AIM OF THE EXERCISE:
Beginning with the line containing "Click the ROI ETH value" and ending at the last line of the records, transcribe each line exactly. Do not include pictures.

[Collected data entries]
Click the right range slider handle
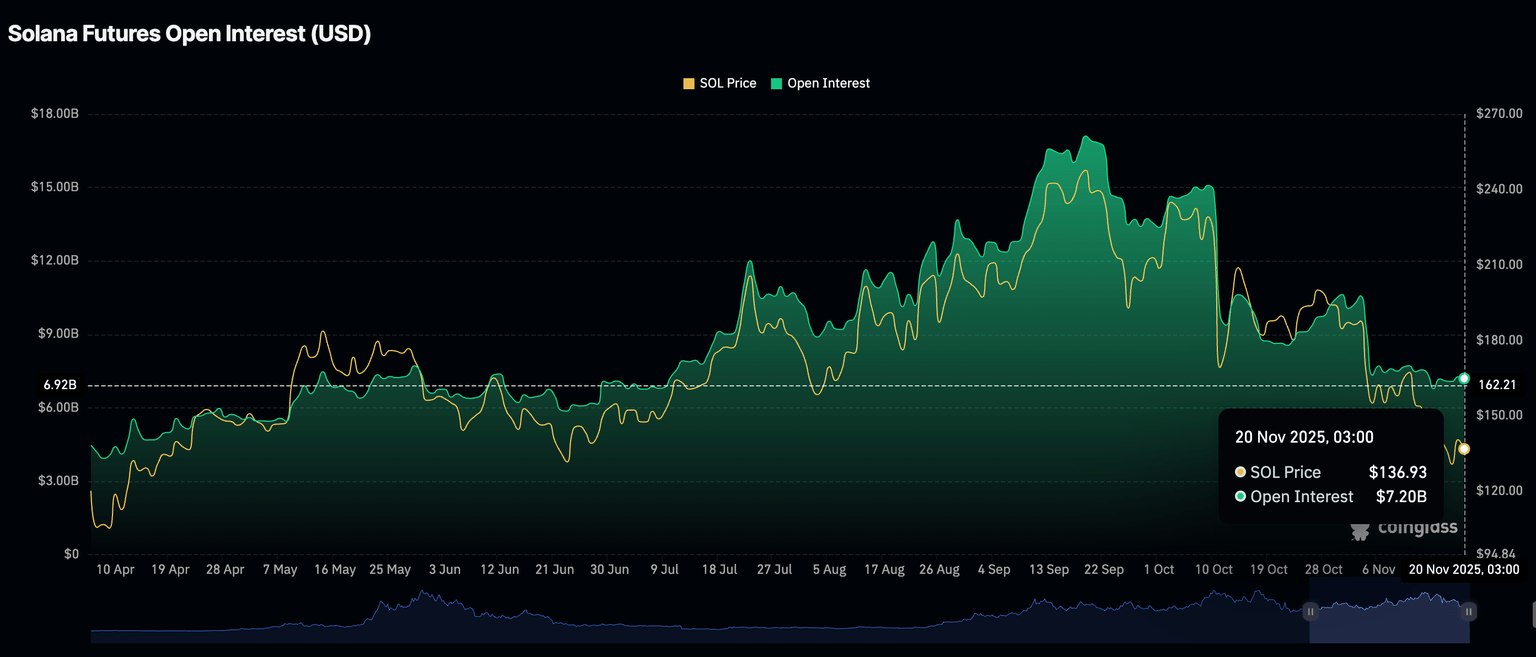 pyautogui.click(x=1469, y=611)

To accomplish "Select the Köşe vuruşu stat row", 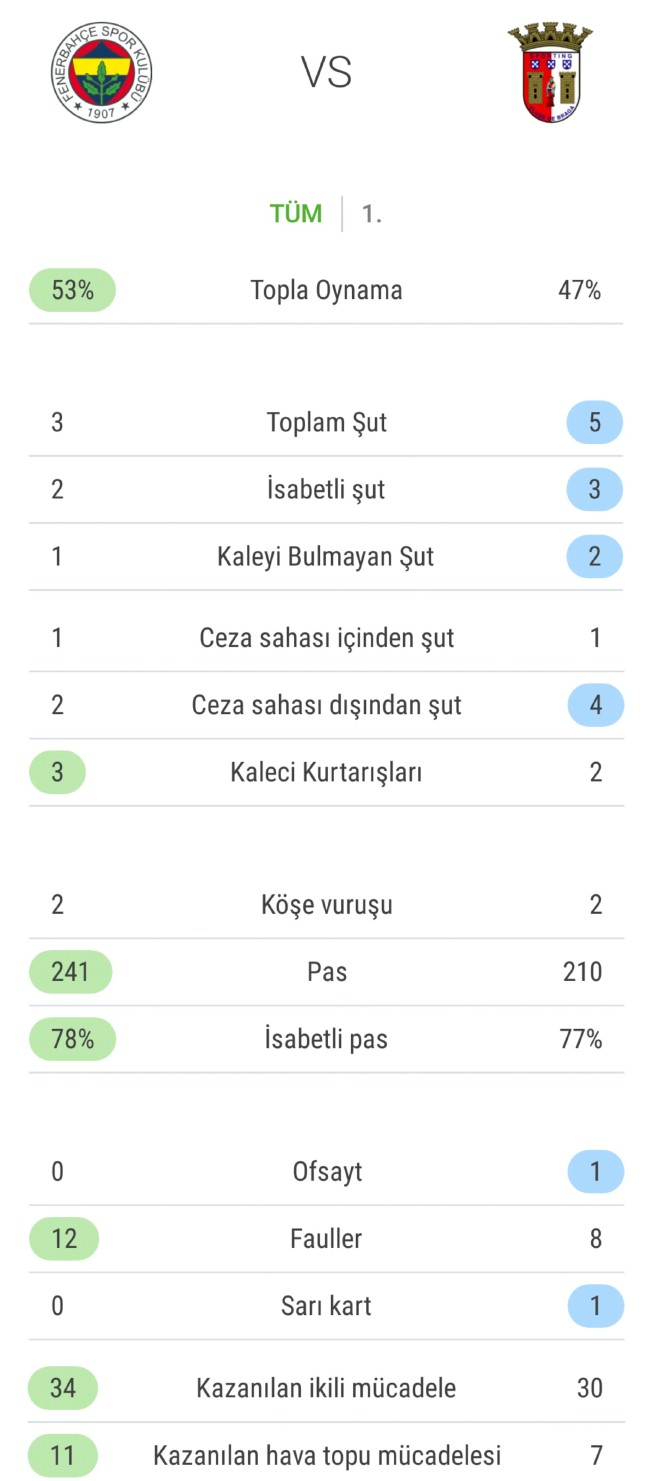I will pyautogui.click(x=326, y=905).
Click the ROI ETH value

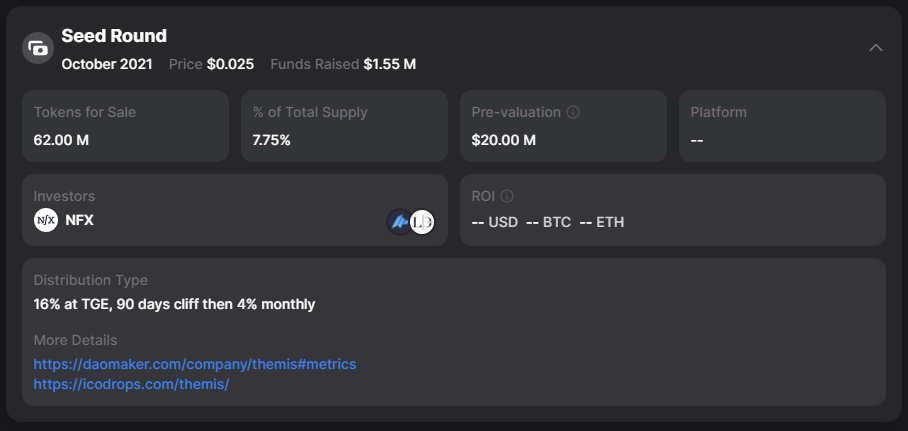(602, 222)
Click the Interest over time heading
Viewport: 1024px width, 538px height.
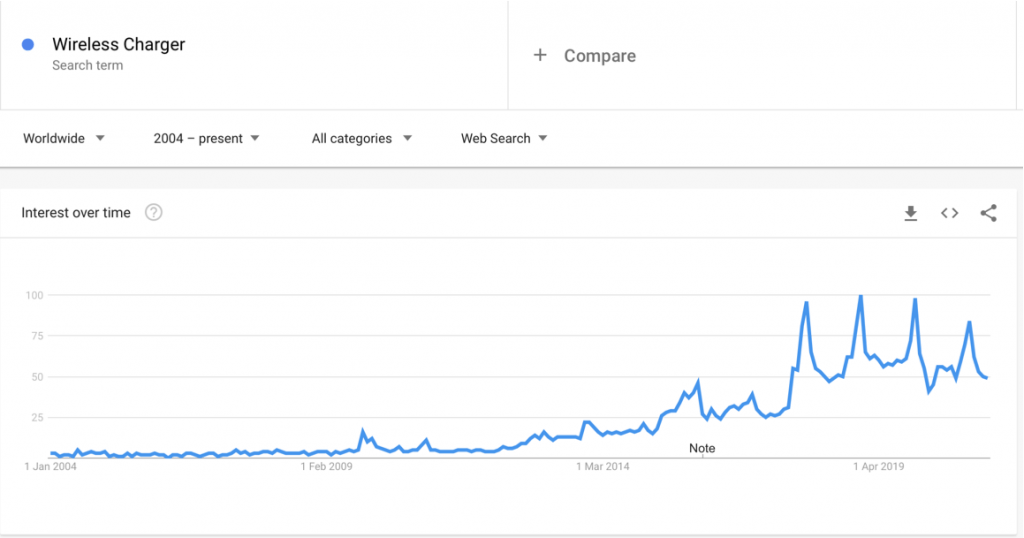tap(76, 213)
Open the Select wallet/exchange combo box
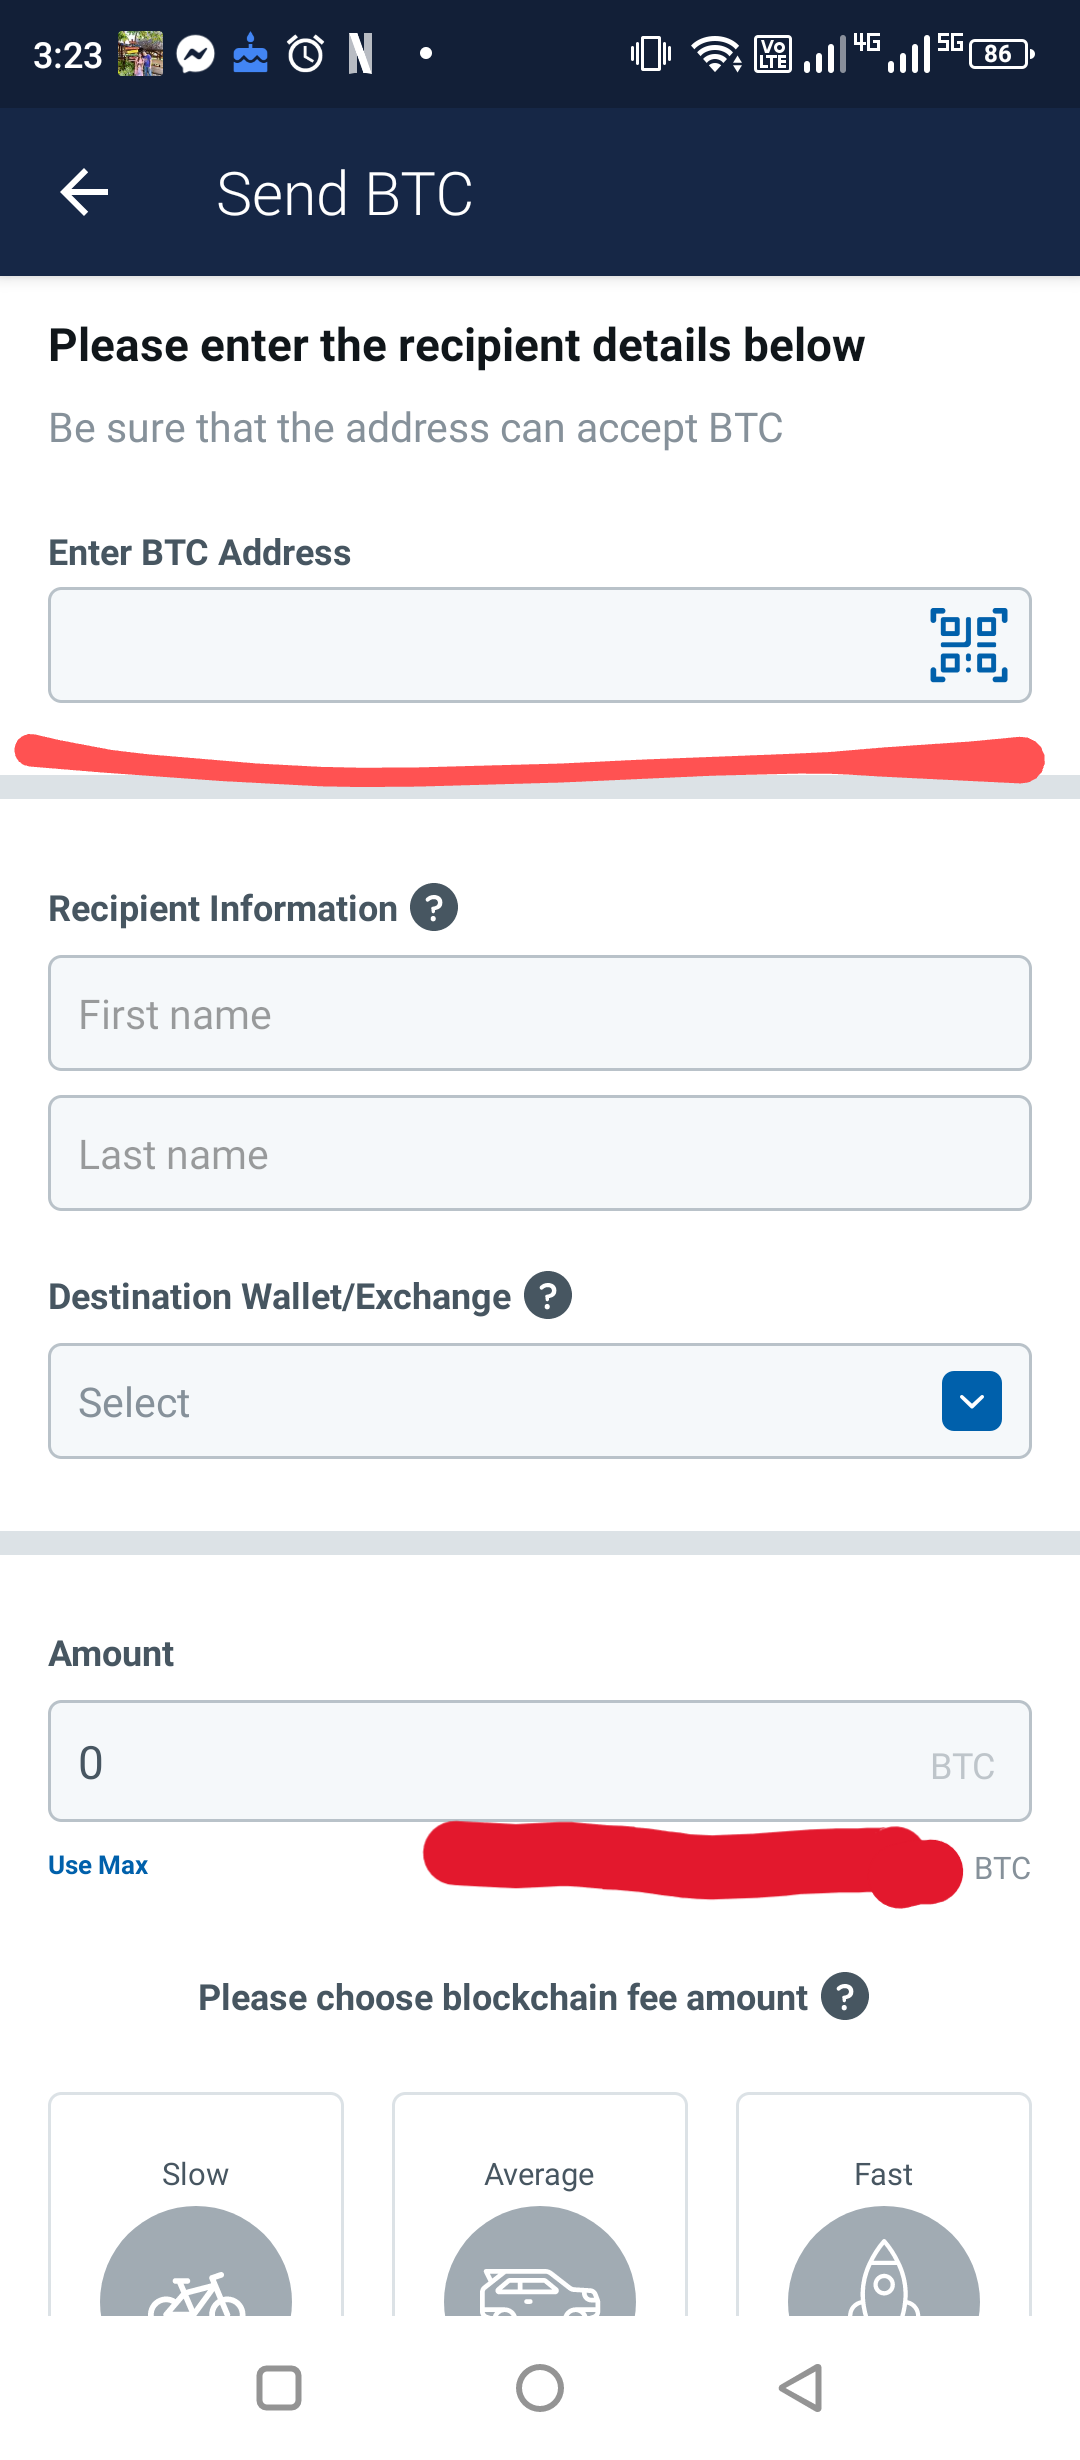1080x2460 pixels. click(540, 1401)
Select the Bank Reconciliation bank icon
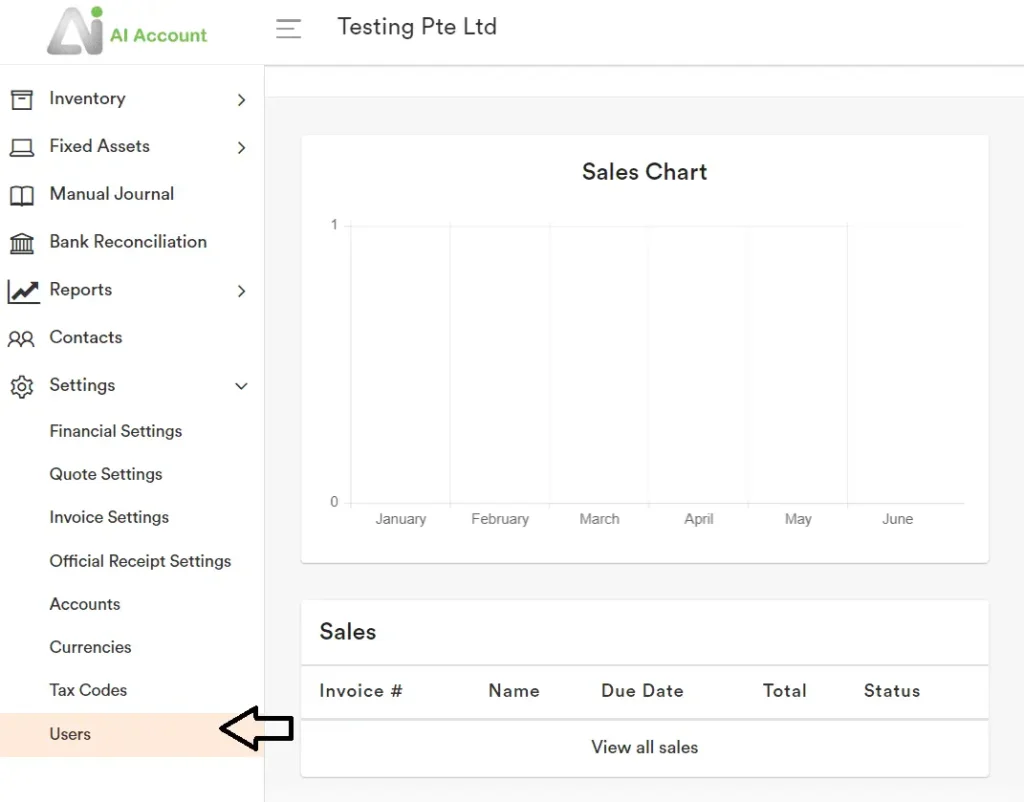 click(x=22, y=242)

WORKED SOLUTION:
Click the ROI ETH value

(602, 222)
Click the Interest over time heading
Viewport: 1024px width, 538px height.
tap(76, 213)
Open the Select wallet/exchange combo box
1080x2460 pixels. click(540, 1401)
Select the Bank Reconciliation bank icon
 click(x=22, y=242)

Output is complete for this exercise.